Record extracts >>
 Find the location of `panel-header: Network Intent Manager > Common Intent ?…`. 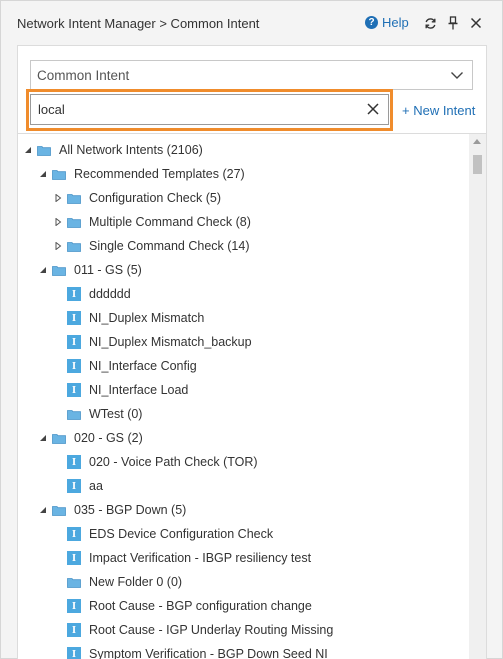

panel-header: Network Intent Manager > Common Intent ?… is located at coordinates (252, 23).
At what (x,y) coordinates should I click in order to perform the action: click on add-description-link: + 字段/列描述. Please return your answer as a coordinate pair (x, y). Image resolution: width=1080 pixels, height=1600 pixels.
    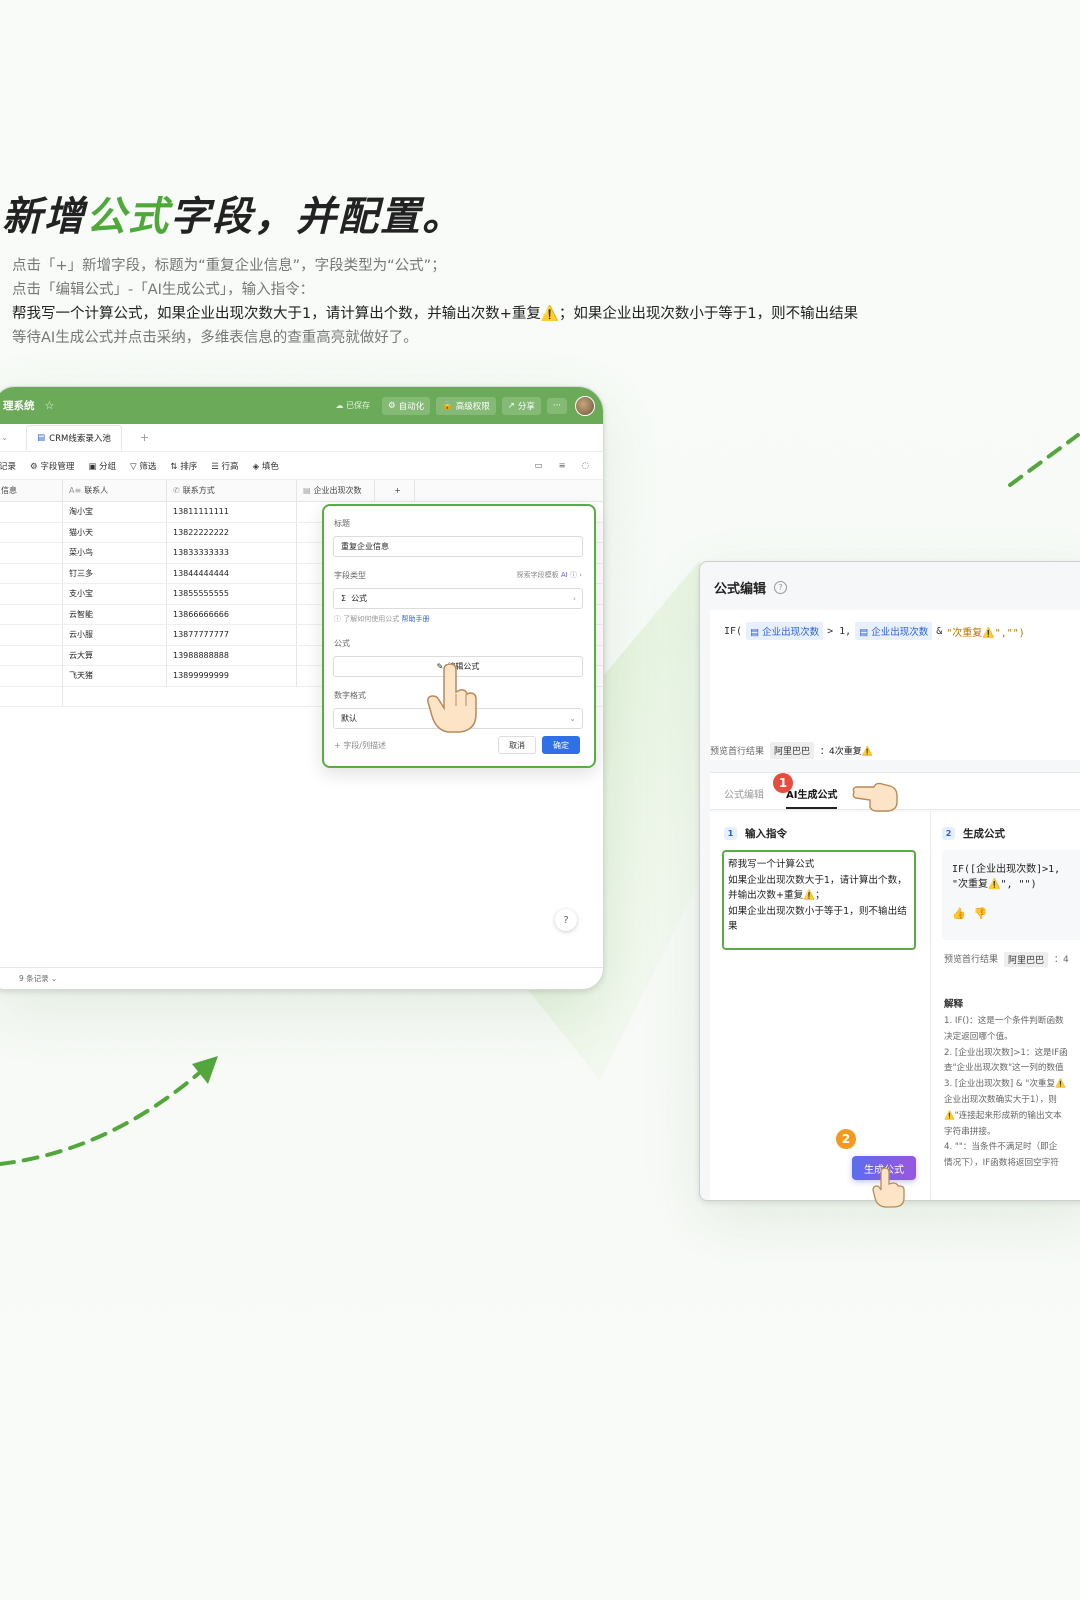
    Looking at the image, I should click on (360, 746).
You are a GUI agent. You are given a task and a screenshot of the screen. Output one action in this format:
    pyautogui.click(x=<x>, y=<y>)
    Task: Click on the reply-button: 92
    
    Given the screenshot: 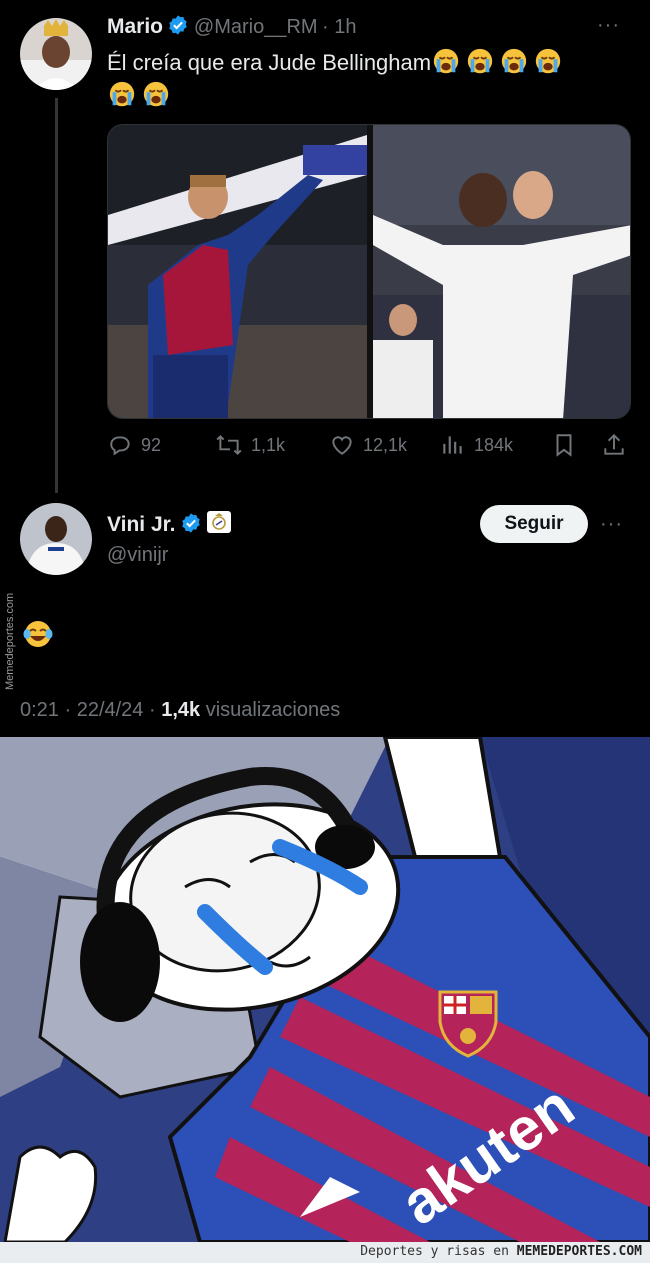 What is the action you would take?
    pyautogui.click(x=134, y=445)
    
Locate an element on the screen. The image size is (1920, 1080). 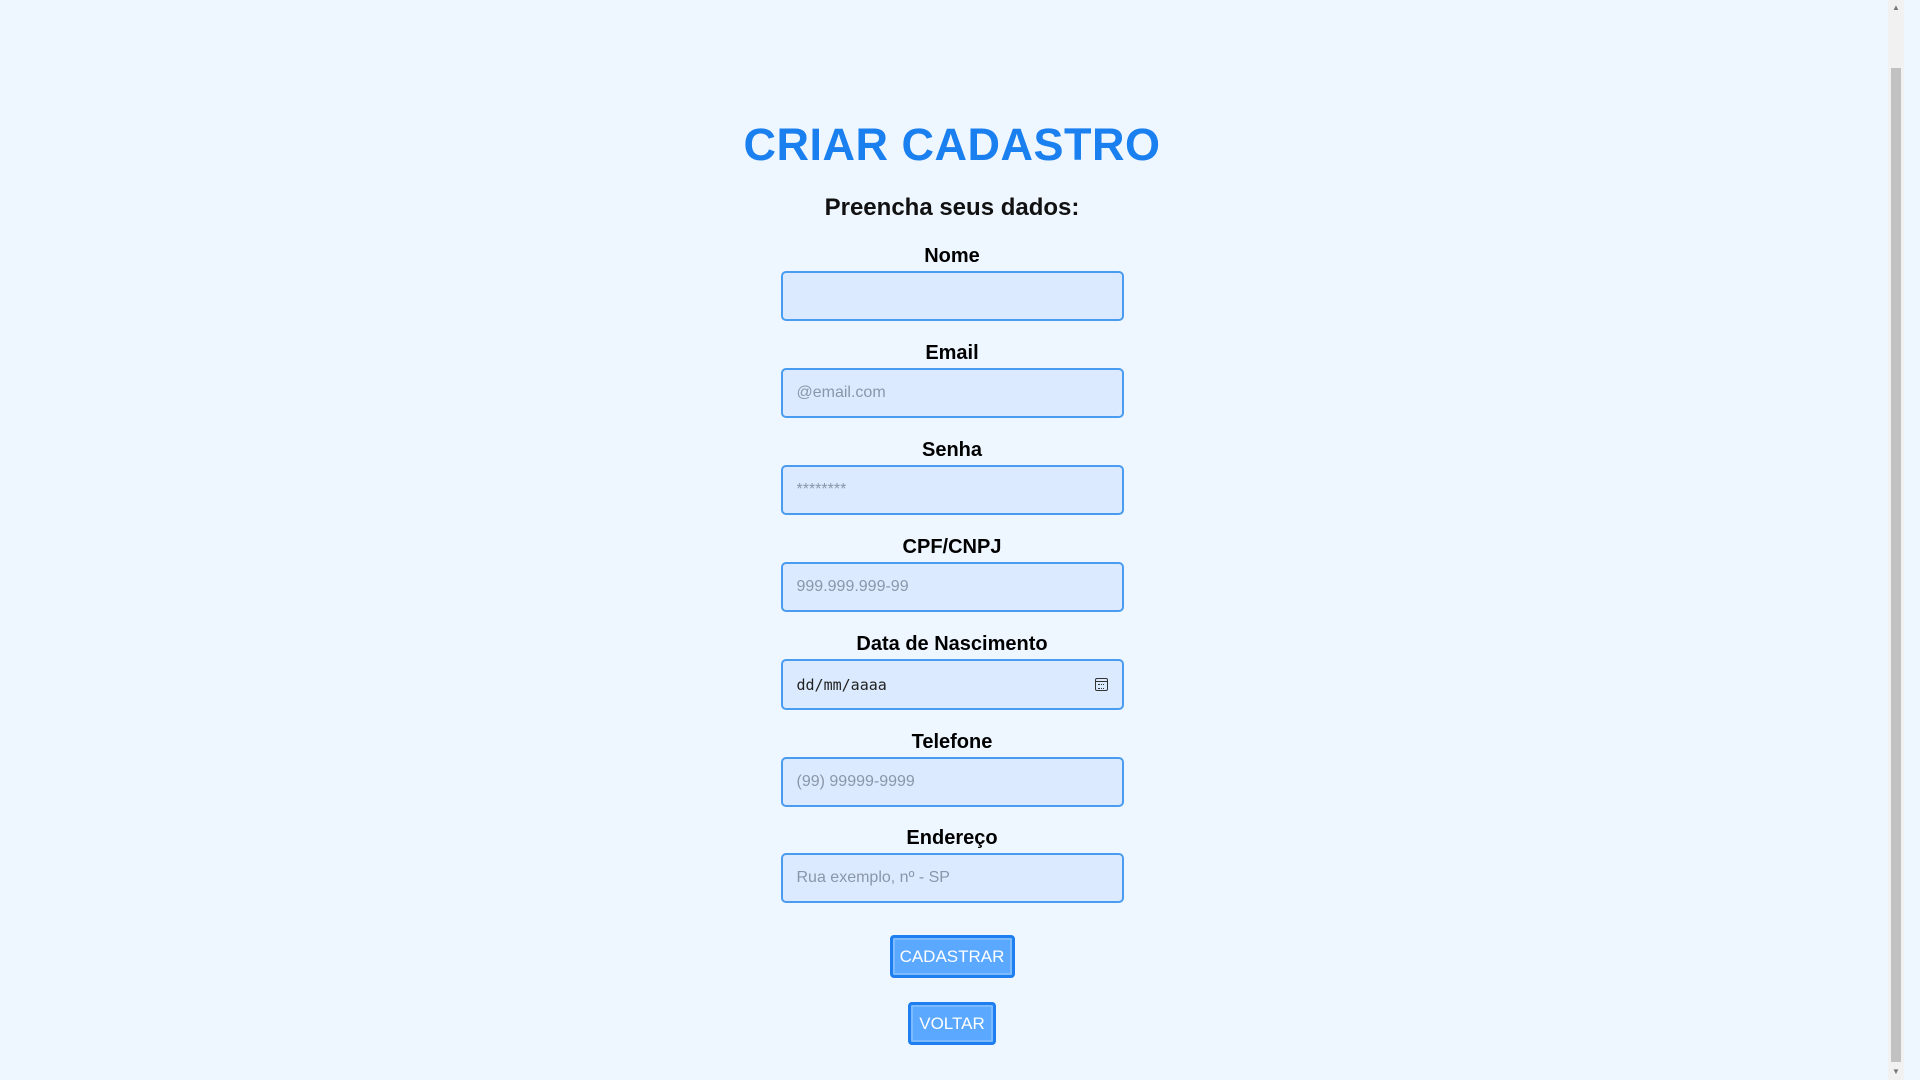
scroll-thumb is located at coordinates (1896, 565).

Task to complete >> Render the lines above, from the line holding "Locate an element" through the end of the records (both ends included), as a Markdown table with the columns Row and Text, one row per line and no blank lines. Leave out the pictures.

Response below >>
| Row | Text |
|---|---|
| 1 | Locate an element on the screen. The image size is (1920, 1080).  |
| 2 | scroll-thumb is located at coordinates (1896, 565). |